Элизабет не проронила ни слова.
— Над изголовьем койки он приколол клочок бумаги, и на нем что-то написано, — продолжал Эйбл Уиттл. — Сам я малограмотный и не умею читать по написанному, так что не знаю, что там такое. Могу принести показать вам.
Супруги стояли молча, а Эйбл Уиттл сбегал в коттедж и вернулся со смятым листком бумаги. На листке карандашом было написано следующее:
«Элизабет-Джейн Фарфрэ не сообщать о моей смерти, чтоб она не горевала обо мне.

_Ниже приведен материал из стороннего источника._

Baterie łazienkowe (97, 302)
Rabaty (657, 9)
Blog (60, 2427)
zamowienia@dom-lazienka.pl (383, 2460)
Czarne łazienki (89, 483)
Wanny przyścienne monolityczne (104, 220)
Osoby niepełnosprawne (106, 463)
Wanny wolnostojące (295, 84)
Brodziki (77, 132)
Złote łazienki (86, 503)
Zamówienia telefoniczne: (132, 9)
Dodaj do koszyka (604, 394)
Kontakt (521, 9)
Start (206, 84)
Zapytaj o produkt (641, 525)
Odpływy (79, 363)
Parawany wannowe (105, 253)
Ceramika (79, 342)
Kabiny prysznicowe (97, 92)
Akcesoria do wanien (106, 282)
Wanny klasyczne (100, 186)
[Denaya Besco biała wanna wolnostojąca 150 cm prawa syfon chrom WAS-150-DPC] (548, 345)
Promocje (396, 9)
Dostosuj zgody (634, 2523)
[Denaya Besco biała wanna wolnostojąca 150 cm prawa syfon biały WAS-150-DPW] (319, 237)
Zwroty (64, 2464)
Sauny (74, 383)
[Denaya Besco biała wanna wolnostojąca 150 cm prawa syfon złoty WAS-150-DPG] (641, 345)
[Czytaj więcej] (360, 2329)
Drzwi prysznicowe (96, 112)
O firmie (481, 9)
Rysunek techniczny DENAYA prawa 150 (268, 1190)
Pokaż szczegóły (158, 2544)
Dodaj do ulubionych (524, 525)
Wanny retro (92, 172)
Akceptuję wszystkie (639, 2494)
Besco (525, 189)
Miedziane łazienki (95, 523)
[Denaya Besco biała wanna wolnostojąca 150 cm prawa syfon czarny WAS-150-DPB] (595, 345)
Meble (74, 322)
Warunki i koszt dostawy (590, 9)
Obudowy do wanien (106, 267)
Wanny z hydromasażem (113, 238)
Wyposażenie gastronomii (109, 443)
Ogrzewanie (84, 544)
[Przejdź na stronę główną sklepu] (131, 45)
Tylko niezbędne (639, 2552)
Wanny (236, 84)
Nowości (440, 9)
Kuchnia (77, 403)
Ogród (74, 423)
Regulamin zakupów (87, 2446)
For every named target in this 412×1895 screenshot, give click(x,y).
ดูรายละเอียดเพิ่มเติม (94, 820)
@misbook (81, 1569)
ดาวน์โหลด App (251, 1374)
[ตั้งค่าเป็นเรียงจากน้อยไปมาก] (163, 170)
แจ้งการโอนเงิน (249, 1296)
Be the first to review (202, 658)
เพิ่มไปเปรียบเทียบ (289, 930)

И не хоронить меня в освященной земле.
И не нанимать церковного сторожа звонить в колокол.
И никого не приглашать проститься с моим мертвым телом.
И провожающим не идти за мной на моих похоронах.
И не сажать цветов на моей могиле.
И не вспоминать меня.
К сему ставлю свою подпись.
Майкл Хенчард»
— Что же нам делать? — проговорил Доналд, передавая листок Элизабет-Джейн.
Она пробормотала что-то невнятное.
— О, Доналд! — проговорила она наконец сквозь слезы. — Сколько в этом горечи! Ах, мне было бы не так тяжело, если бы не наше последнее прощание!.. Но этого изменить нельзя… ничего не поделаешь.
Все, о чем просил Хенчард в предсмертной агонии, Элизабет-Джейн исполнила, насколько это было возможно, но не потому, что считала последние слова священными, а зная, что тот, кто написал их, писал искренне. Она понимала, что это завещание — кусок той ткани, из которой была скроена вся его жизнь, и нельзя пренебречь им, чтобы доставить грустное удовольствие себе или обеспечить своему мужу репутацию великодушного человека.
И вот все ушло в прошлое, даже ее сожаления о том, что она превратно поняла его, когда он в последний раз пришел к ней, и не начала искать его раньше, хотя она глубоко и остро сожалела об этом довольно долго. Отныне и всю жизнь Элизабет-Джейн пребывала в широтах, отличавшихся тихой погодой, что приятно и удобно во всяком случае, а ей казалось вдвойне приятным и удобным после того Капернаума, в котором она провела предшествующие годы. Когда живые и яркие чувства первого периода замужества стали ровными и безмятежными, все то лучшее, что было в натуре Элизабет, побудило ее, общаясь с окружающими неимущими людьми, открывать им (некогда открывшуюся ей самой) тайну умения мириться с ограниченными возможностями, чего, по ее мнению, можно было достичь, искусственно увеличивая, как бы при помощи микроскопа, те минимальные радости, которые может иметь каждый, кто не испытывает тяжкого страдания, ибо подобные радости так же вдохновляюще влияют на жизнь, как и более широкие, но не захватывающие глубоко интересы.